Every line in the listing below from the one with "You are a GUI" through the one with "The image size is (398, 408)." is to be reproduced exactly, both ends included; leave out the rest.

> _Provided records_
* * * * * * * * *

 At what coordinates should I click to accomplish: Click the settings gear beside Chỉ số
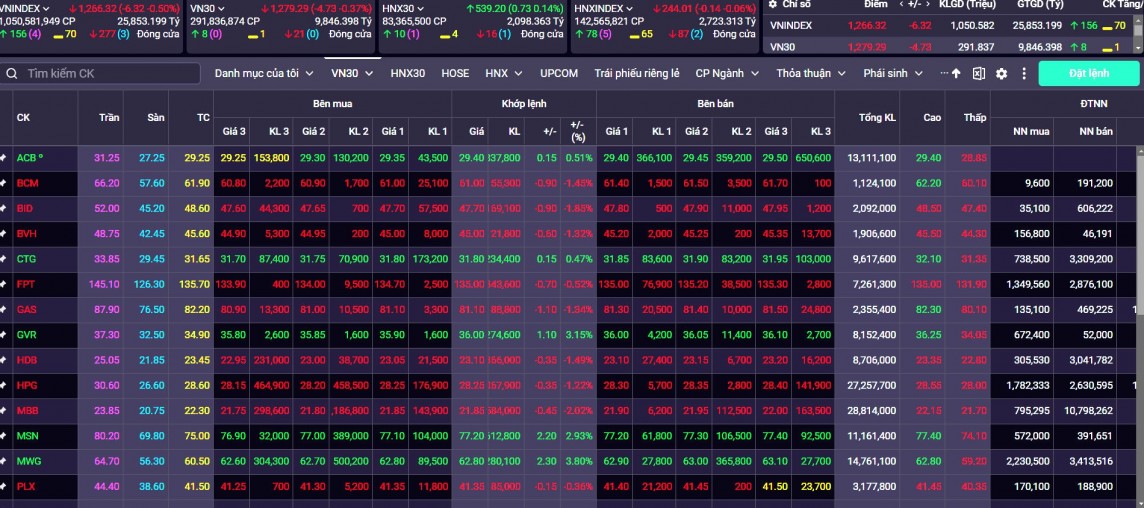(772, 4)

* * * * * * * * *

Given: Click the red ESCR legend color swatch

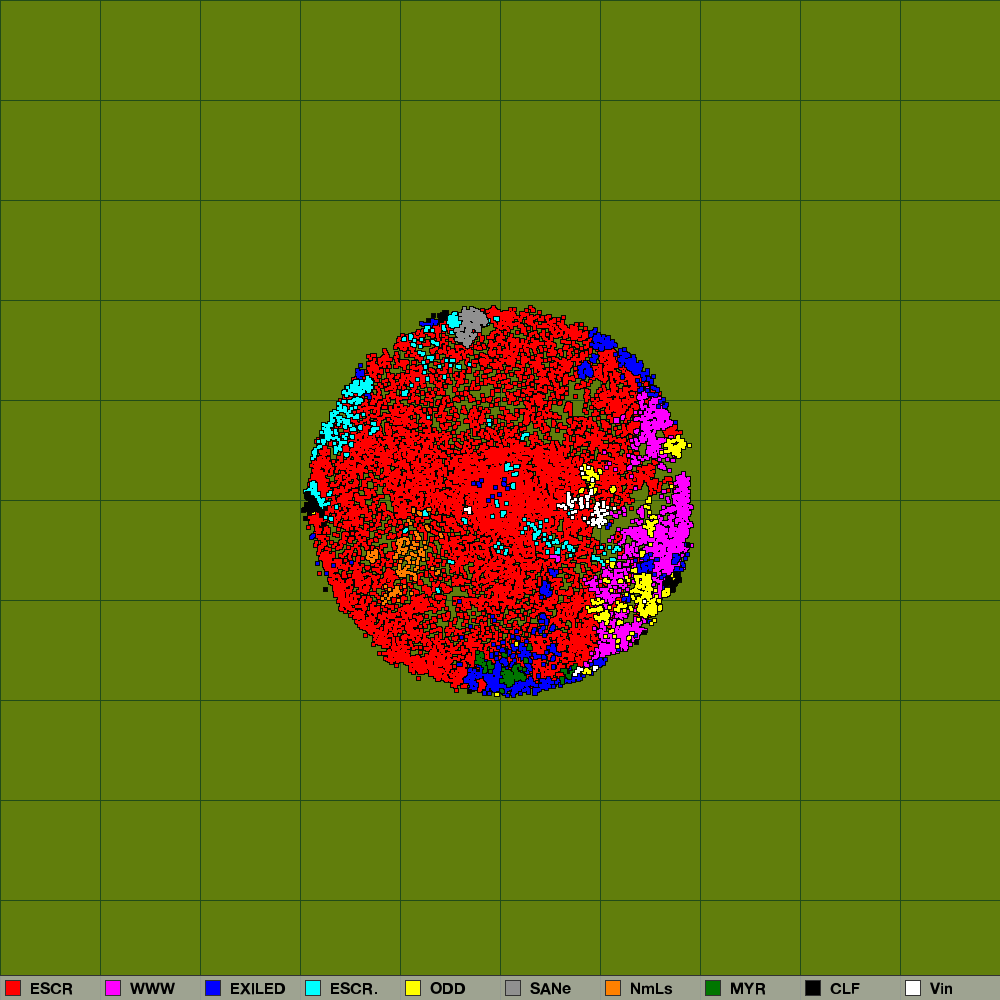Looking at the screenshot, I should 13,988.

* * * * * * * * *

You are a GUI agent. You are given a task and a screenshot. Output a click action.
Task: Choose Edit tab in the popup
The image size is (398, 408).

* * * * * * * * *

> _Response for this exercise_
You are a GUI agent. You are given a task and a screenshot. Output a click action.
Task: Choose Edit tab in the popup
The image size is (398, 408).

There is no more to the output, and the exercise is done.